Internal reporting system: Legacy batch report generation. Facade: message queue that routes report requests. New implementation handles financial summary reports first (highest volume, simplest logic). Legacy handles complex custom reports until migrated. Each report type migrated independently.
When NOT to Use
- When the legacy system is well-understood, small, and can be safely replaced with a full rewrite in under 3 months — the overhead of a facade and incremental migration exceeds the risk reduction benefit.

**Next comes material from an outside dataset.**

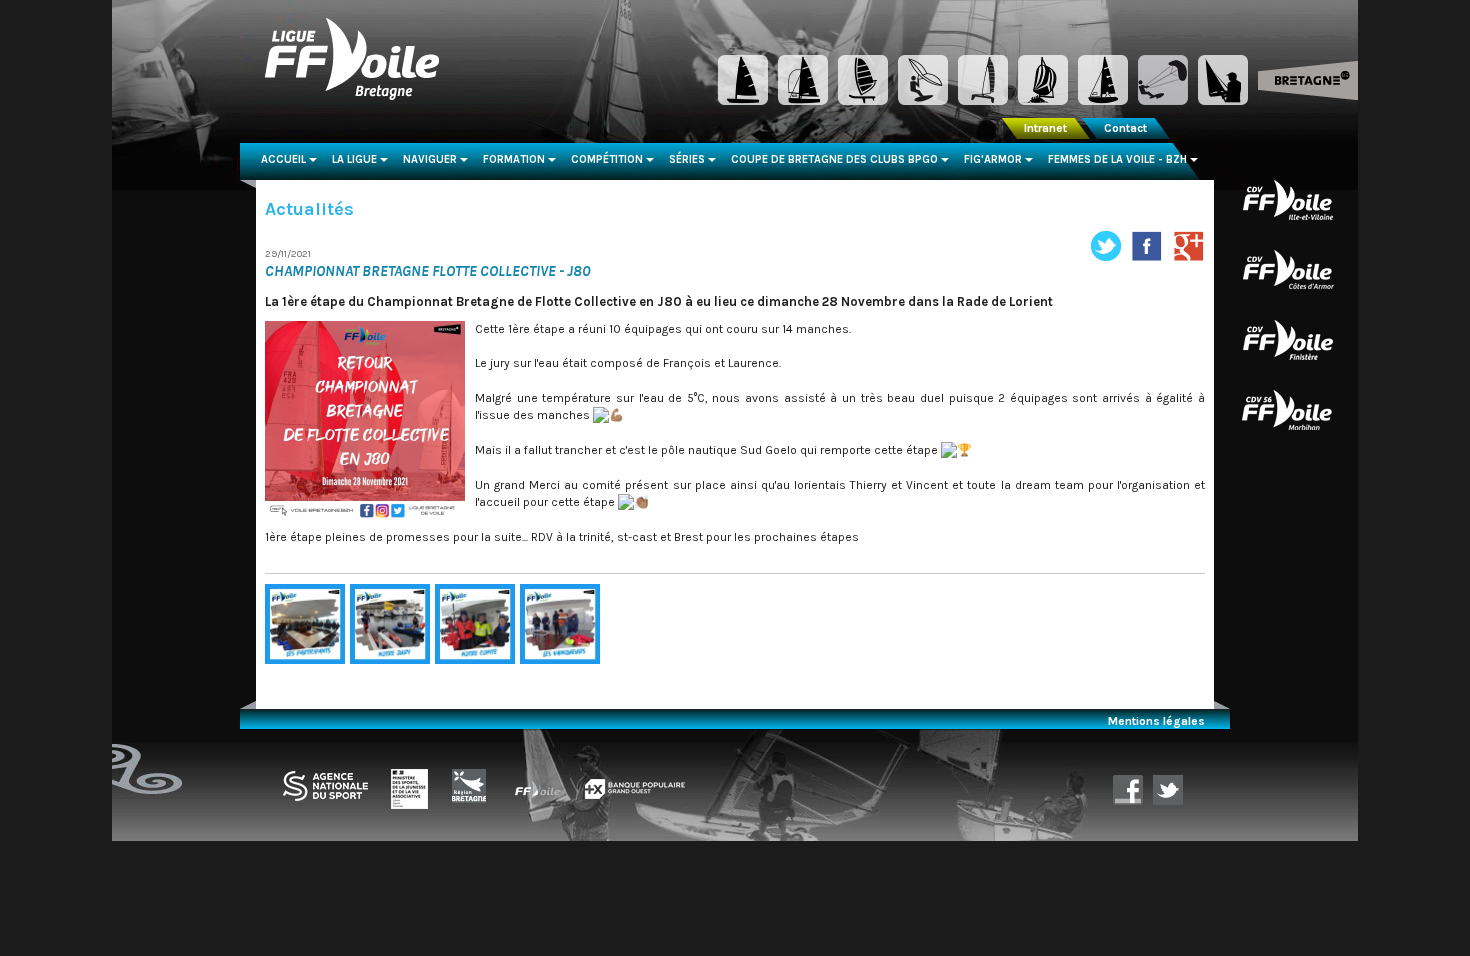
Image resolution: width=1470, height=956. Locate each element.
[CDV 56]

- When the legacy system cannot be wrapped with a facade without a full refactor — some tightly coupled systems require architectural surgery before a strangler approach is feasible; use Feathers' "Seams" technique first.
- When regulatory or contractual requirements prohibit running two versions of a system simultaneously — some compliance contexts require point-in-time cutover; document the exception and plan a detailed cutover with rollback.